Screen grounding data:
───
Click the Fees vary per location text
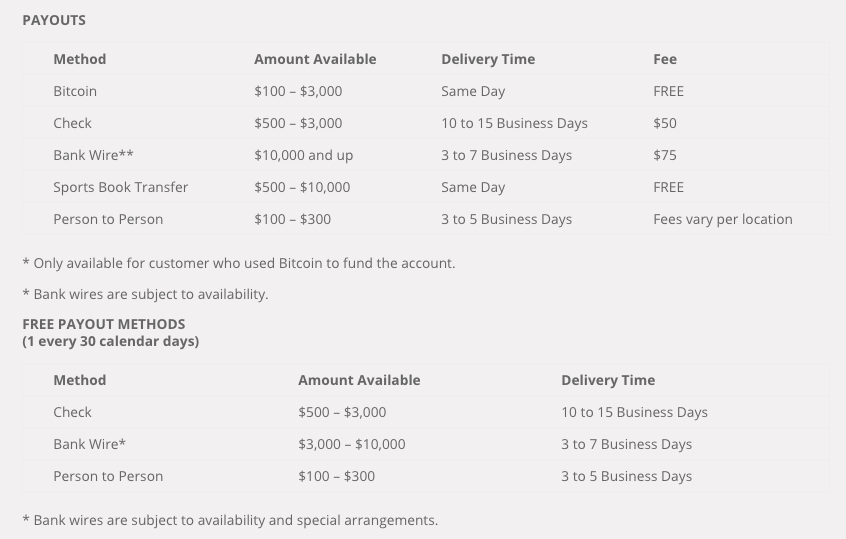The width and height of the screenshot is (846, 539). 722,220
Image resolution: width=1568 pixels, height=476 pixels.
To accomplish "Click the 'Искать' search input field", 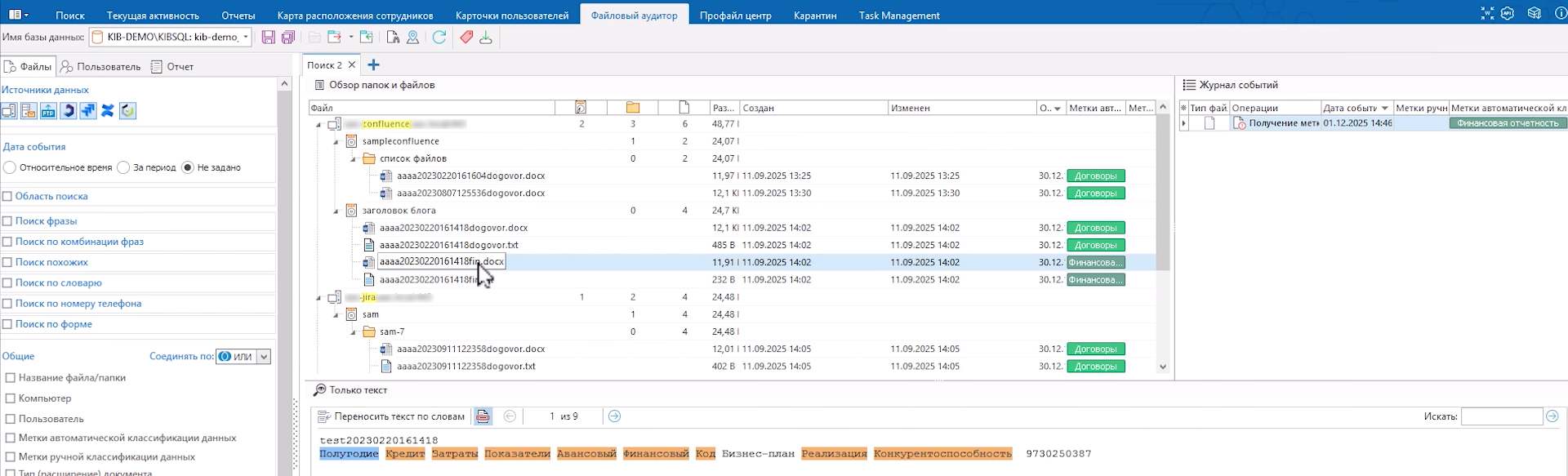I will pos(1501,416).
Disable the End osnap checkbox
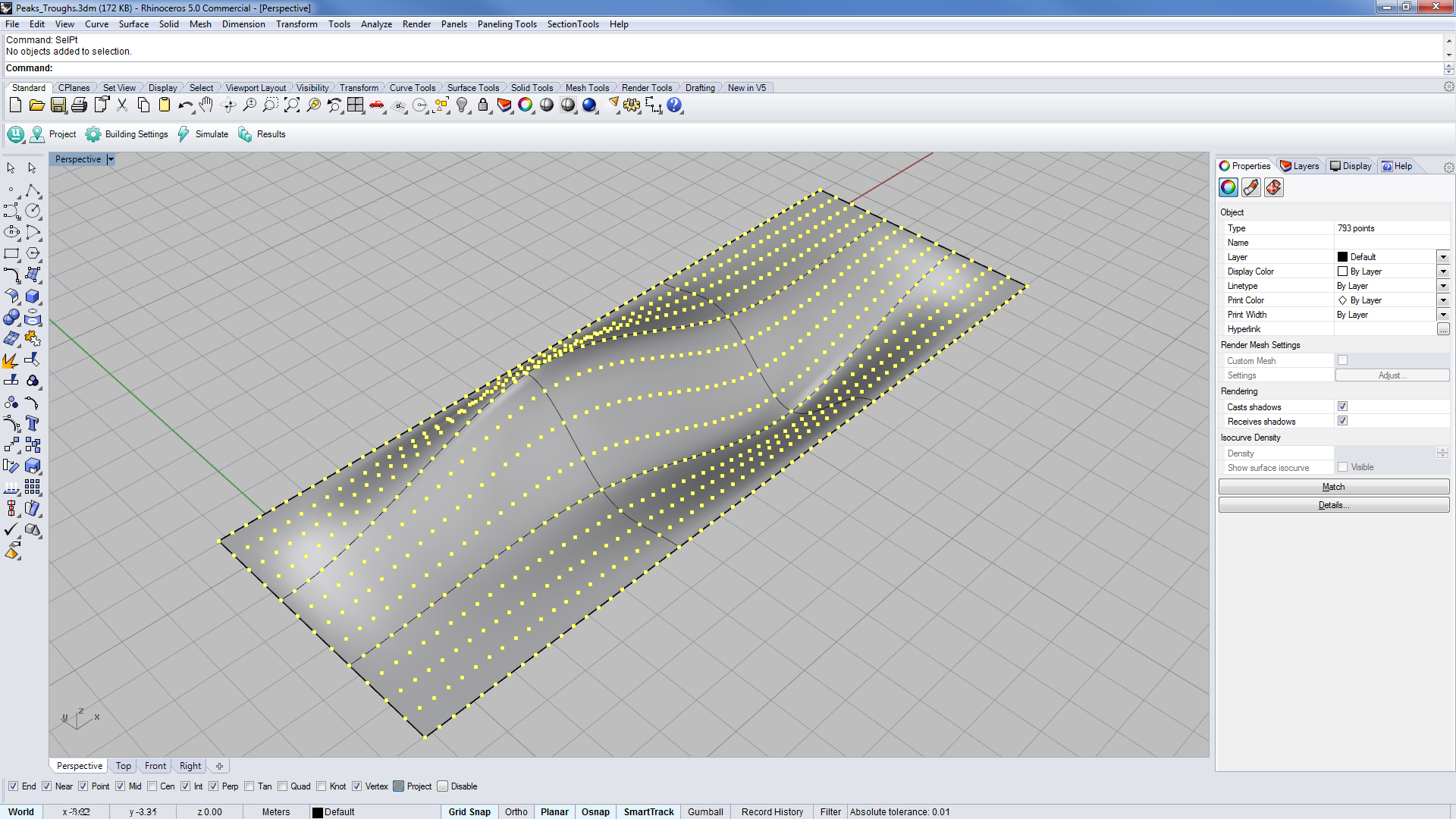Screen dimensions: 1456x819 [x=14, y=786]
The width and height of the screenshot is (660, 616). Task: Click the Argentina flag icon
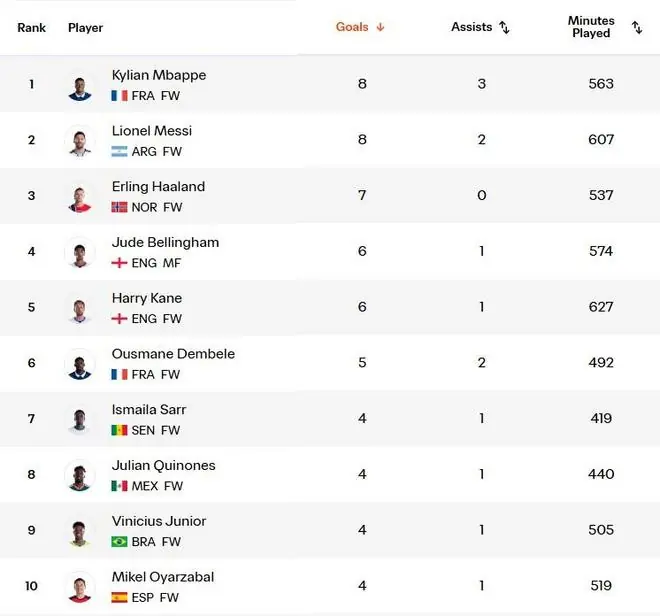(x=119, y=152)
───
Substitute "Brazil" for "Argentina" in the lines running from the one containing "The width and height of the screenshot is (660, 616)." through the end of the data, inclusive, and write out only those lines with everything else unchanged. Leave the pictures out of your answer.

• Result:
The width and height of the screenshot is (660, 616). Task: Click the Brazil flag icon
(x=119, y=152)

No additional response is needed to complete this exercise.